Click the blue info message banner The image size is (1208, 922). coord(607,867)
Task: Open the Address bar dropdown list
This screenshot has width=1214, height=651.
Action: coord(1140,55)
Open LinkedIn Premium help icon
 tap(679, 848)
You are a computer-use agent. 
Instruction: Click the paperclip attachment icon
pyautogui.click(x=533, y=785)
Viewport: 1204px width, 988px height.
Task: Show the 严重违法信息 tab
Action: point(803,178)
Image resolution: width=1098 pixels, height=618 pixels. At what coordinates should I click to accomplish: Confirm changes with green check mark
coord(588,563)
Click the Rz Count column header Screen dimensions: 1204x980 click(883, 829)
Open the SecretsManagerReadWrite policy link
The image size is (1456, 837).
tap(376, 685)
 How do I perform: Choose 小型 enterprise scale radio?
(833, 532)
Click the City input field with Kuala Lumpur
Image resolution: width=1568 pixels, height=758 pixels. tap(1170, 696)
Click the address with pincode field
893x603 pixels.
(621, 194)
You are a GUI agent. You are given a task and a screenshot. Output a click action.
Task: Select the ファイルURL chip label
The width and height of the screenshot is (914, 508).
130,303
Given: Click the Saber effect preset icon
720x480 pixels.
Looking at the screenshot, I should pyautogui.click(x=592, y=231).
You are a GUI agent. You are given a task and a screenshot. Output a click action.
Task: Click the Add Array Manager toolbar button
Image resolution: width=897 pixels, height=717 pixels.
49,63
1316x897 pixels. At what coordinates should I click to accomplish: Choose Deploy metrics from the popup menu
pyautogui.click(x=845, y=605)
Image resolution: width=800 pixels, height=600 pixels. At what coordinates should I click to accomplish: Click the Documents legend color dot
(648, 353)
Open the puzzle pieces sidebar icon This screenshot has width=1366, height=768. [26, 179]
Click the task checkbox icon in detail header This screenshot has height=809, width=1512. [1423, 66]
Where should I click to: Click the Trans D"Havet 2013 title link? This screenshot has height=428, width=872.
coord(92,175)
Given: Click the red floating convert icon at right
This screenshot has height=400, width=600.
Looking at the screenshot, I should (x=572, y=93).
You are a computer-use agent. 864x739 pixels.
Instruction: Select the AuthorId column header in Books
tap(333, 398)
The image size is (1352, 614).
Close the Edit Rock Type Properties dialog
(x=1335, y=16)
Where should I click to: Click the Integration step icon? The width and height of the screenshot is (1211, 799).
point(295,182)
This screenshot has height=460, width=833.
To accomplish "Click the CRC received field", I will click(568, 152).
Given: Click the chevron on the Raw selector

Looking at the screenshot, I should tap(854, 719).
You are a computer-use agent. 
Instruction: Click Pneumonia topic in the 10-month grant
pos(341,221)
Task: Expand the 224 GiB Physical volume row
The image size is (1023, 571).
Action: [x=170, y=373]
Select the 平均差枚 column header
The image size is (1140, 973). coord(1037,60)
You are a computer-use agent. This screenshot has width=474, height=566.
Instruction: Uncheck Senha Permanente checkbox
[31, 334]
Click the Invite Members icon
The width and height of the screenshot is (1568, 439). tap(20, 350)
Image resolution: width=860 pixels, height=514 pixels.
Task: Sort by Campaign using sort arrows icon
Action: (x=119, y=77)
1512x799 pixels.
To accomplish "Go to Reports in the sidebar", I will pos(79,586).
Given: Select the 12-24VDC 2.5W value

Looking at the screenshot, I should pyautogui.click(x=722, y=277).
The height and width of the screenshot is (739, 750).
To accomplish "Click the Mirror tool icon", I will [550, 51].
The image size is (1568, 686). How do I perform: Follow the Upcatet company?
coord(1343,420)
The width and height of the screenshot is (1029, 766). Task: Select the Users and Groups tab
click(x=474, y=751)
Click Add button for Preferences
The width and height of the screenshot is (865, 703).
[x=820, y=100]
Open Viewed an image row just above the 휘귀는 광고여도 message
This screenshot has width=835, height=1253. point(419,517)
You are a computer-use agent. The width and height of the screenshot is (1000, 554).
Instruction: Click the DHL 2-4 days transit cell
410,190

■ **Set problem**
Rewrite all the items above, replacing every occurrence of "GUI agent" with "interface agent" and leaving everything else as is.

■ **Final result**
Click the blue info message banner The image size is (1208, 922). coord(607,867)
Task: Open the Address bar dropdown list
This screenshot has width=1214, height=651.
Action: coord(1140,55)
Open LinkedIn Premium help icon
 tap(679, 848)
You are a computer-use agent. 
Instruction: Click the paperclip attachment icon
pyautogui.click(x=533, y=785)
Viewport: 1204px width, 988px height.
Task: Show the 严重违法信息 tab
Action: point(803,178)
Image resolution: width=1098 pixels, height=618 pixels. At what coordinates should I click to accomplish: Confirm changes with green check mark
coord(588,563)
Click the Rz Count column header Screen dimensions: 1204x980 click(883, 829)
Open the SecretsManagerReadWrite policy link
The image size is (1456, 837).
tap(376, 685)
 How do I perform: Choose 小型 enterprise scale radio?
(833, 532)
Click the City input field with Kuala Lumpur
Image resolution: width=1568 pixels, height=758 pixels. tap(1170, 696)
Click the address with pincode field
893x603 pixels.
(621, 194)
You are a interface agent. You are given a task and a screenshot. Output a click action.
Task: Select the ファイルURL chip label
The width and height of the screenshot is (914, 508).
130,303
Given: Click the Saber effect preset icon
720x480 pixels.
Looking at the screenshot, I should pyautogui.click(x=592, y=231).
You are a interface agent. You are given a task and a screenshot. Output a click action.
Task: Click the Add Array Manager toolbar button
Image resolution: width=897 pixels, height=717 pixels.
49,63
1316x897 pixels. At what coordinates should I click to accomplish: Choose Deploy metrics from the popup menu
pyautogui.click(x=845, y=605)
Image resolution: width=800 pixels, height=600 pixels. At what coordinates should I click to accomplish: Click the Documents legend color dot
(648, 353)
Open the puzzle pieces sidebar icon This screenshot has width=1366, height=768. [26, 179]
Click the task checkbox icon in detail header This screenshot has height=809, width=1512. [1423, 66]
Where should I click to: Click the Trans D"Havet 2013 title link? This screenshot has height=428, width=872.
coord(92,175)
Given: Click the red floating convert icon at right
This screenshot has height=400, width=600.
Looking at the screenshot, I should (x=572, y=93).
You are a computer-use agent. 864x739 pixels.
Instruction: Select the AuthorId column header in Books
tap(333, 398)
The image size is (1352, 614).
Close the Edit Rock Type Properties dialog
(x=1335, y=16)
Where should I click to: Click the Integration step icon? The width and height of the screenshot is (1211, 799).
point(295,182)
This screenshot has height=460, width=833.
To accomplish "Click the CRC received field", I will click(568, 152).
Given: Click the chevron on the Raw selector

Looking at the screenshot, I should tap(854, 719).
You are a computer-use agent. 
Instruction: Click Pneumonia topic in the 10-month grant
pos(341,221)
Task: Expand the 224 GiB Physical volume row
The image size is (1023, 571).
Action: [x=170, y=373]
Select the 平均差枚 column header
The image size is (1140, 973). coord(1037,60)
You are a computer-use agent. This screenshot has width=474, height=566.
Instruction: Uncheck Senha Permanente checkbox
[31, 334]
Click the Invite Members icon
The width and height of the screenshot is (1568, 439). tap(20, 350)
Image resolution: width=860 pixels, height=514 pixels.
Task: Sort by Campaign using sort arrows icon
Action: (x=119, y=77)
1512x799 pixels.
To accomplish "Go to Reports in the sidebar", I will pos(79,586).
Given: Select the 12-24VDC 2.5W value

Looking at the screenshot, I should pyautogui.click(x=722, y=277).
The height and width of the screenshot is (739, 750).
To accomplish "Click the Mirror tool icon", I will [550, 51].
The image size is (1568, 686). How do I perform: Follow the Upcatet company?
coord(1343,420)
The width and height of the screenshot is (1029, 766). Task: Select the Users and Groups tab
click(x=474, y=751)
Click Add button for Preferences
The width and height of the screenshot is (865, 703).
[x=820, y=100]
Open Viewed an image row just above the 휘귀는 광고여도 message
This screenshot has width=835, height=1253. point(419,517)
You are a computer-use agent. The width and height of the screenshot is (1000, 554).
Instruction: Click the DHL 2-4 days transit cell
410,190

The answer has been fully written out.